Emergency treatment is reserved for those patients with actively bleeding MWS and with aforementioned risk factors. Emergency treatment modalities include surgical and non-surgical approaches. Non-surgical procedures consist of balloon tamponade of the esophagus, transcatheter arterial embolization, systemic or selective arterial infusion of vasopresin and endoscopic interventions (2). In recent decades, several endoscopic methods have been the treatment of choice (7). This includes thermal coagulation, band ligation, hemoclip placement and injection of various agents such as epinephrine, absolute alcohol, hypertonic saline solution and 1% polidocanol. Of these, epinephrine is the most commonly used agent (6). Primary hemostasis obtained with epinephrine injection ranges from 93% to 100%. However, recurrent bleeding occurs in 5.8% to 44% of patients (8). The mechanisms of hemostasis induced by epinephrine injection are vasoconstriction, vessel compression and platelet aggregation. Injection of large volumes of epinephrine is recommended to prolong the hemostatic effects of mechanical compression and vasoconstriction (9). We performed endoscopic injection of 18mL of 1/10 000 epinephrine in our two patients and bleeding did not recur in any patient.

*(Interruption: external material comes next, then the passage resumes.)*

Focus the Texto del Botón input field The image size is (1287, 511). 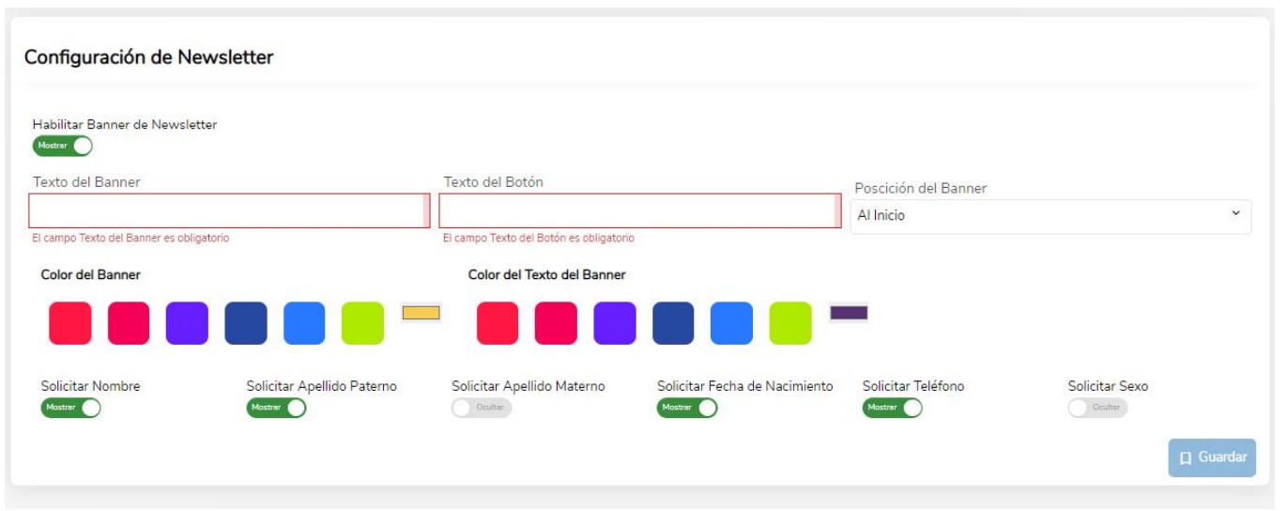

Surgical intervention should be reserved for hemodynamically instable patients with actively bleeding MWS when other nonsurgical procedures fail. Gastrotomy and hemostasis of the bleeding gastroesophageal mucosal tear should be performed. We performed emergent laparatomy and repair of the gastroesophageal tear in our first case. No complication has occurred during 8-month follow-up.
In summary, although MWS-related bleeding is usually mild and self-limited, some patients, especially those with hemodynamic instability, comorbidity, coagulopathy and high-risk of active bleeding may require emergency treatment. The severity of the bleeding, the tecnical equipment and the experience of the medical team are important in the treatment of MWS.